- **Verilen metin**:
25 Ocak 2015 Pazar

hepimiz ölecek yaştayız

Arca’yı dokuz buçuk civarı ite kaka yatağa soktum. İkimiz de öyle yorgunduk ki, tek kitapta anlaştık. Üstelik de kısacık bir iki yaş civarı kitabı, Tübitak Erken Çocuk kitaplığından “çiftlikte”. Paylaşım bilinciyle fotoğrafını çektim, tüm sosyal hesaplarımda paylaştım. Artık bana kalan zamanlar başlayabilirdi. Başladı. 

Ne yazsam diye düşünüyorum, daha doğrusu önce aklımdaki hangi konuyu yazıya döksem… Okuma köşesine ki artık biraz da yazma köşesi, sindim. Biraz maillerime baktım, biraz facebooka takıldım. 
Bir anda can arkadaşım Deniz’in uzun yazısına denk geldim. Face’te uzun uzun yazmaz Deniz. Dikkatimi çekti, Togan’a yazmıştı, onsuz hayatının ilk günüydü bugün, Deniz Togan’a bir ağıt yakmıştı, kıymetlisine. Togan, benim ortaokuldan bir arkadaşım, iyi huyu kibar yüzüne yansıyan kendi halinde özel bir çocuktu. Deniz’in canı, aşkı, dostu, bir tanesi, her şeyi… Liseden sonra Togan hakkında haberleri hep Deniz’den aldım, hemen hiç yolumuz kesişmemişti.

Bugün Togan gitmişti, ölmüştü.

Birer ikişer gidiyorlar, hayatımıza dokunanlar, akranlarımız gidiyorlar.

Daha iki hafta önce ilkokul arkadaşım (İlker’in de ortaokul arkadaşı) Mete’nin ölüm haberiyle sarsılmıştım. Annem haber vermişti, en yakın arkadaşı Murat'ın annesinden öğrenmişti, Murat ne hissetmişti acaba? Mete yeni evliydi, küçücük çocuğu vardı, geride kalanlara ne olacaktı?

Ben gidenlerden ziyade onların geride bıraktıklarına yanıyorum. Deniz’e yandım mesela, hala görüşürler miydi, nasıllardı bilemem, benim için onlar lisedeki halleriyle kaldılar. Togan’ın son fotoğrafları, o fotoğraflardan bana yabancı bir adam bakıyor, benim Togan okul koridorlarında mızıka çalan, kravatı her daim biraz gevşek, gözlüklü bir oğlan çocuğu, bıraktım öyle kalsın…

Öyle kalsın…

Hani demiş ya Şems-i Tebrizi, “her insan ölecek yaşta”, akranlarımız birer ikişer gittikçe, fark ediyoruz ki, nafile bu çaba, hepimiz ölecek yaştayız.

- **Alıştırma yönergesi**: Yukarıdaki yazıda “Bir anda can arkadaşım Deniz’in” diye başlayan paragrafı, ana bilgilerini koruyarak lütfen kısa bir madde listesine dönüştürün.

- **Veri kümesi öğeleri**:
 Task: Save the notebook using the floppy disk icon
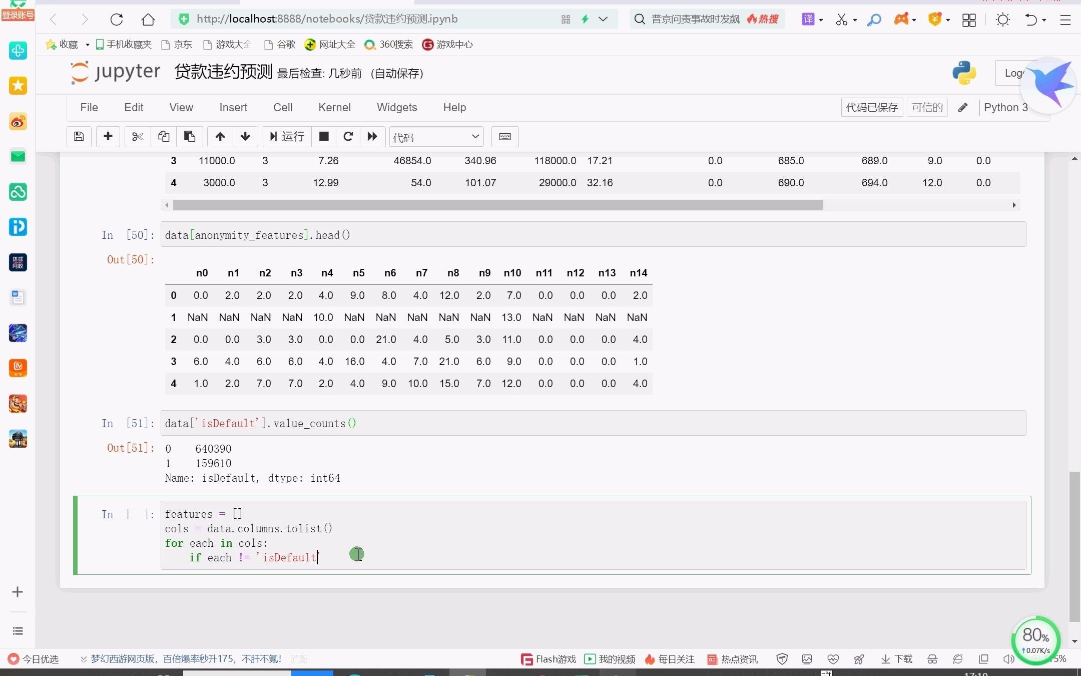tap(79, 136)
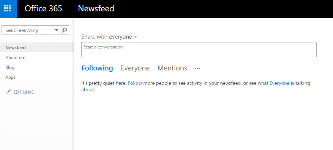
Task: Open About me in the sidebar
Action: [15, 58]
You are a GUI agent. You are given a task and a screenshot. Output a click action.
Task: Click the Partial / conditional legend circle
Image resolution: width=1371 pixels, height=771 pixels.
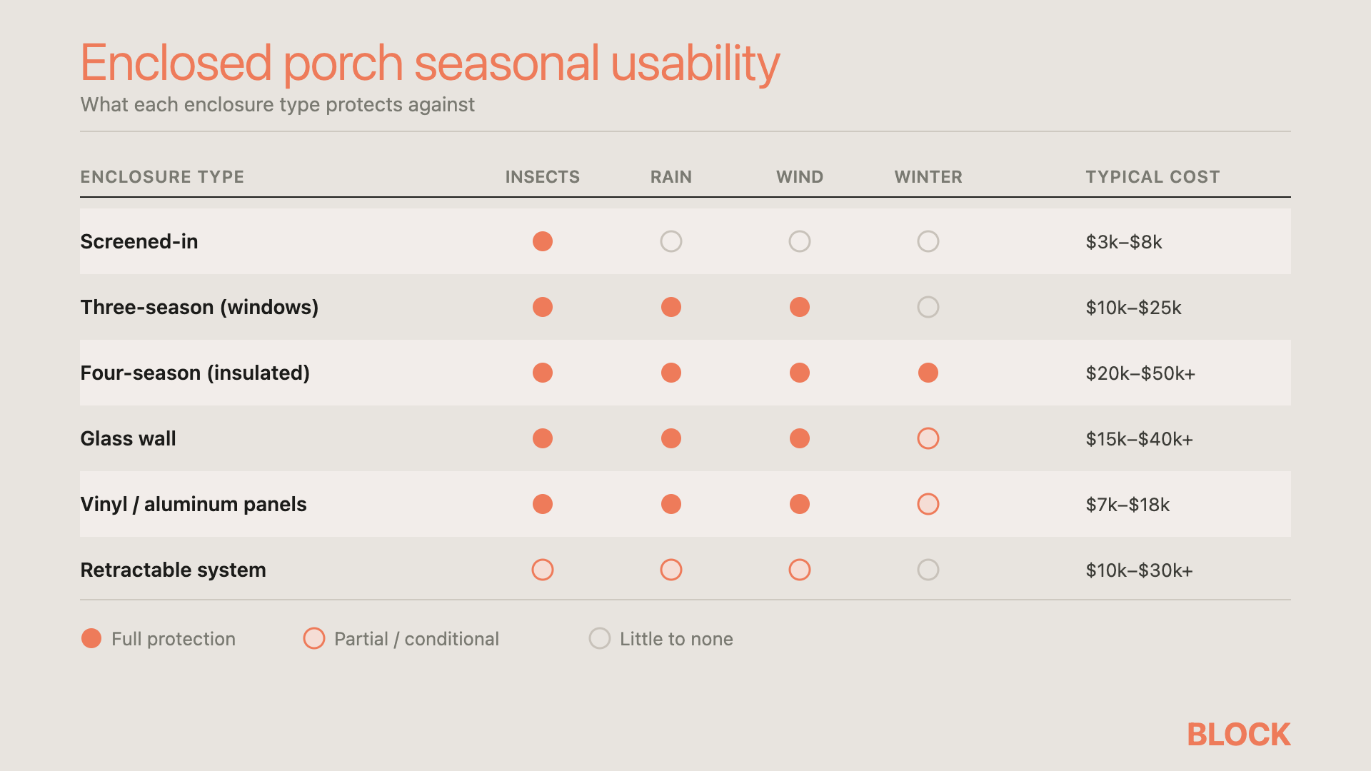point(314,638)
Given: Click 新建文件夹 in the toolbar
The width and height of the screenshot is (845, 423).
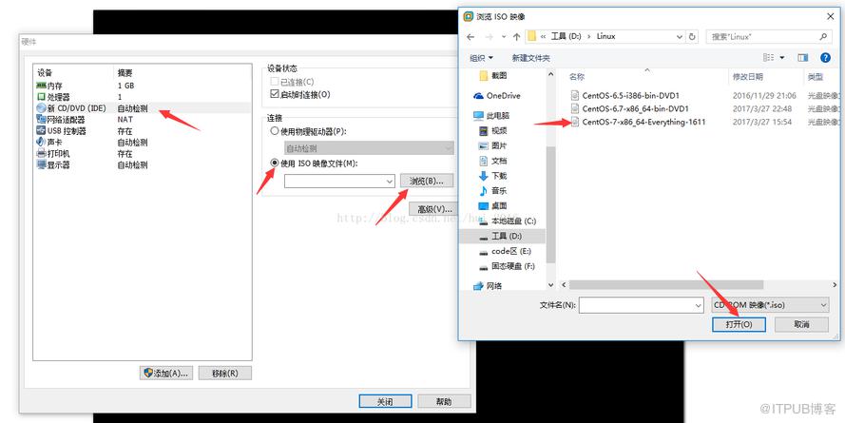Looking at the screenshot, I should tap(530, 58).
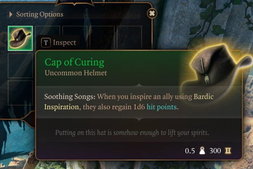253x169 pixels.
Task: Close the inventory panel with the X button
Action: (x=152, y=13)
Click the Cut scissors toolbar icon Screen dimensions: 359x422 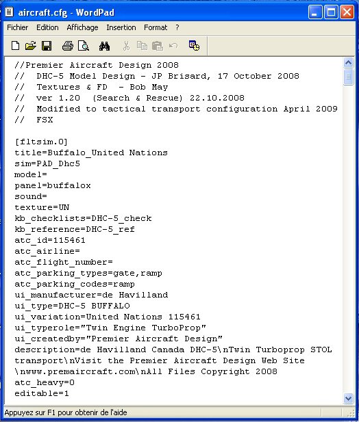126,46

- **Son yanıt**:
- Anlatıcı, can arkadaşı Deniz’in Facebook’ta Togan’a yazdığı uzun bir yazıya denk geldi.
- Deniz, Facebook’ta genelde uzun yazmadığı için bu yazı dikkat çekti.
- Yazı, Deniz’in Togan’sız hayatının ilk gününde yaktığı bir ağıttı.
- Togan, anlatıcının ortaokuldan arkadaşıydı. İyi huyu kibar yüzüne yansıyan, kendi halinde, özel bir çocuktu.
- Togan, Deniz’in canı, aşkı, dostu, her şeyiydi.
- Anlatıcı, liseden sonra Togan’la ilgili haberleri hep Deniz’den aldı. Yolları neredeyse hiç kesişmedi.